Texte fourni:
-- -- --
Après
« Autour
du Brexit, cet effet Trump aux normes européennes »,
jettons un oeil sur la victoire électorale de Donald Trump et la
défaite de Hillary Clinton dans la course à la Maison Blanche.
Les
médias ont éludé le pays réel et les instituts de sondage sont
littéralement aveugles sur les réseaux sociaux (Facebook, Twitter,
Instagram, Google+, etc).
Entre ces deux terra incognita, journalistes et prévisionnistes ont
pris leurs désirs pour des réalités – ou leurs vessies pour des
lanternes, garantissant une victoire quasi certaine et écrasante de
Hillary Clinton jusqu'au soir du 8 novembre (194
médias américains sur 200 avaient soutenu Hillary Clinton).
L'éventuelle
autocensure politiquement correcte des sondés ouvertement ou
potentiellement pro-Trump aurait-elle induit les instituts de sondage
en erreur ? Les sondages par appels téléphoniques sur des
lignes fixes ont-ils encore un sens à l'ère des smartphones, des
tablettes et des apps
Android/iPhone ?
Donald
Trump estime
que
« les
réseaux sociaux [...]
l'ont aidé à gagner des Etats où ses adversaires démocrates
dépensaient beaucoup plus d'argent que lui. »
Le
milliardaire comptabilise 28 millions d'abonnés sur Facebook,
Twitter et Instagram contre 10 millions pour Hillary Clinton. Selon
une étude
du Pew Reasearch Center,
68% des Américains sont des utilisateurs réguliers de Facebook –
réseau/média social préféré de loin à Twitter, Instagram et
Google+, 76% d'entre eux consultent quotidiennement leurs flux
d'actualités et la moitié d'entre eux en usent comme un média
d'informations.
Les
réseaux/médias sociaux accélèrent-ils drastiquement la formation
des opinions et les réorientations des intentions de vote ?
À l'ère du temps Internet, une campagne électorale se joue-t-elle
sur quelques heures / jours ou en temps réel (comme ce fut le cas
pour le Brexit) ?
Facebook
a été directement ou indirectement accusé à plusieurs reprises –
notamment
par l'ex-président Obama
– d'avoir grandement contribué à l'élection de Trump en
diffusant des « informations fausses ou trompeuses ».
-- -- --
Lignes fournies:

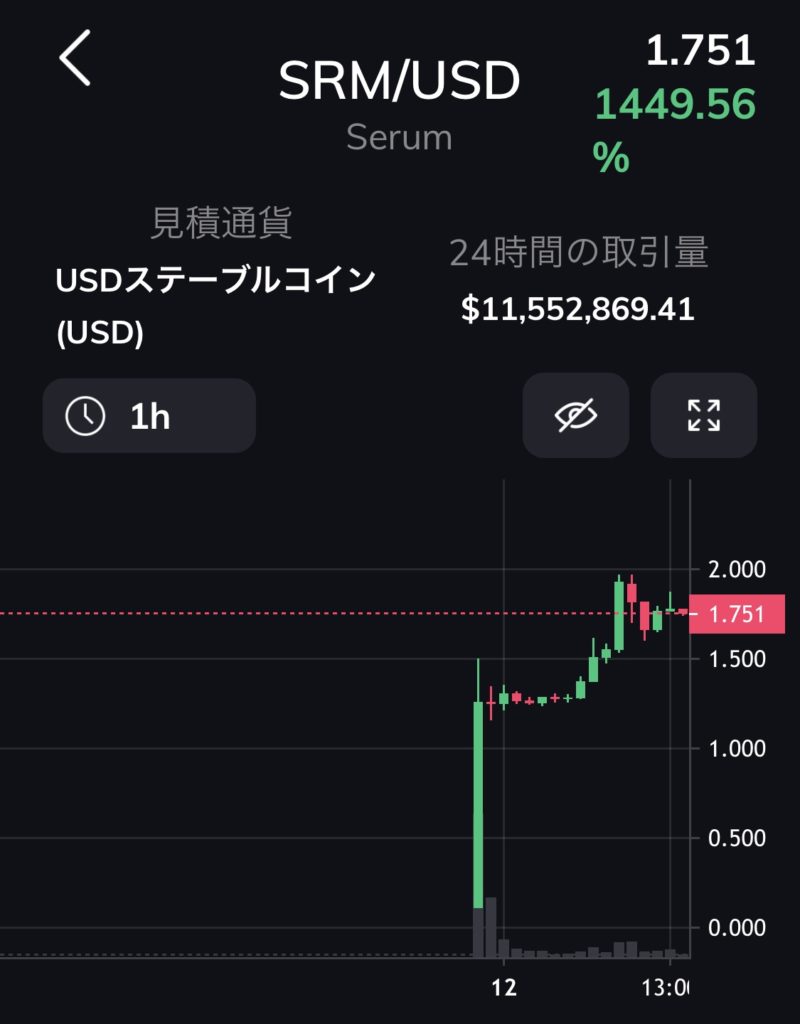This screenshot has height=1024, width=800.
Task: Click the highest green candle near 2.000
Action: pos(618,614)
-- -- --
Tâches demandées:
(a) Répondez aux questions suivantes à partir du texte fourni.
(i) Combien de médias américains sur 200 avaient soutenu Hillary Clinton ?
(ii) Combien d'abonnés Donald Trump compte-t-il sur Facebook, Twitter et Instagram ?
(iii) D'après l'étude citée, quel pourcentage des Américains utilise régulièrement Facebook ?
(b) Dressez la liste de tous les réseaux sociaux nommés dans le texte fourni.
(c) Indiquez si chacune des affirmations suivantes s'accorde avec le texte fourni. Répondez par oui ou par non, puis citez les mots du texte qui tranchent.
(i) Donald Trump compte plus d'abonnés que Hillary Clinton sur les réseaux sociaux.
(ii) Twitter est le réseau social que les Américains préfèrent à tous les autres.
(iii) L'ex-président Obama figure parmi ceux qui ont accusé Facebook.

Les solutions:
(a)
(i) 194 médias sur 200.
(ii) 28 millions d'abonnés.
(iii) 68 %.

(b) Facebook, Twitter, Instagram, Google+

(c)
(i) Oui : « comptabilise 28 millions d'abonnés sur Facebook, Twitter et Instagram contre 10 millions pour Hillary Clinton ».
(ii) Non : « réseau/média social préféré de loin à Twitter, Instagram et Google+ ».
(iii) Oui : « notamment par l'ex-président Obama ».